The Problem of Death

It may be that the reason that God so obviously needed to send Christ was for a reason that we have yet to discover.  Of course, most people would suggest that it is because God can't be near sin, but then God has been near us the whole time, as well as Satan.  The question then remains, what was it about Jesus's death and ressurection that is such a powerful aspect of the salvation message?
This is just a musing, but I wonder if it has more to do with the power of death over us than about our sin per se.  Death is, almost without a doubt, the primary driving force in our lives (the underlying cause of the basic drives that we have).  Food, shelter, water, companionship, all of these are to drive away death.  Death, as the Bible ventures is the result of sin, therefore is in a sense not natural to humans.  In sin, we lose our connection with the divine and thus are brought more into the realm of nature, which does include death. 

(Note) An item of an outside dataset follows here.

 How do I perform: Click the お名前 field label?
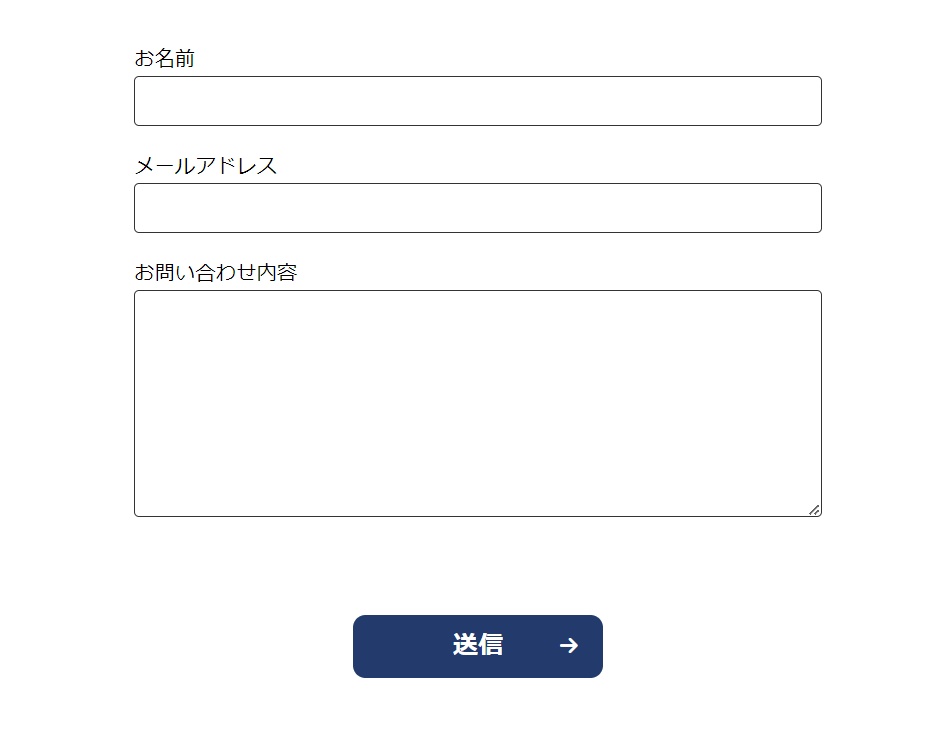(164, 59)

With death reigning over us, it is impossible for us to overcome this drive and restore God to his rightful place in our lives.  With God, our needs are met, balance is restored, and joyful reflection is ours in its fullest.  But the need to avoid death clouds all of this.  We recognize we were not meant for the grave, but helpless to avoid it, thus our lives are caught in the hopeless cycle of avoiding the unavoidable, which distracts us from our true purpose.
Enter Christ.  By dying, he enters into death, accepts all that it entails, braves the final frontier and is able to prove that God's power stretches even beyond the grave.  His is a path we are meant to follow and in the knowledge that we will follow that path we are set free.  We now know in part, but then we will know fully and so we will be able to fully overcome death, even as Christ did.